So we took down a handful of red clay pots, got out our half-full bag of potting mix, and our packets of seeds, and just kind of started planting. We’re moving soon, so it is not certain that these seeds are going to amount to anything–even if we manage to take them with us, they won’t necessarily survive the trip. But it was an intense reminder of how much I long to be connected to the cycles of life and death and nature and growing things.

I’m not much of a gardener, but for at least a couple of years I have had the unshakable instinct that I need to be. Something inside of me desperately craves a connection to the living world, even if I’m a big-city-lawyer. If I do not get it, I am certain that I will go insane.

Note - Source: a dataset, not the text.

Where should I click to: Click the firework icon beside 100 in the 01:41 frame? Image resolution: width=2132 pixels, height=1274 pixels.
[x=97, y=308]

It;s not practical for me (for us) to just run away to the backwoods and become self-sufficient subsistence farmers, even though I fantasize about it all the time. I have a mountain of debt from law school that’s only going to get paid off by slaving away in the Biglaw Law Mines. And I’m not unhappy about it, to be honest with you–I am fortunate in that I have found an area of the law to practice that I genuinely enjoy. But I am intensely aware that I am going to need to be connected to nature and to growing things, even as a busy urban professional.

I have big dreams for our new place in Chicago–I’ve been poring over my book (a christmas gift last year from my beautiful and sexy wife) The Urban Homestead: Your Guide to Self-sufficient Living in the Heart of the City and getting all kinds of ideas for projects, depending on how much space and how much access we have to the outside we wind up having when we get to Chicago. But I can’t wait that long: even if planting now is a fool’s errand, it was something I had to do (and it was an awesomely fun way to spend the morning with my three-year-old as well). So we have pots of spinach, rosemary, and sage sitting on our windowsill, where the little monster-cat hopefully can’t get at more than one of them.

We’ll see how it turns out, but in any case, this is definitely a taste of things to come.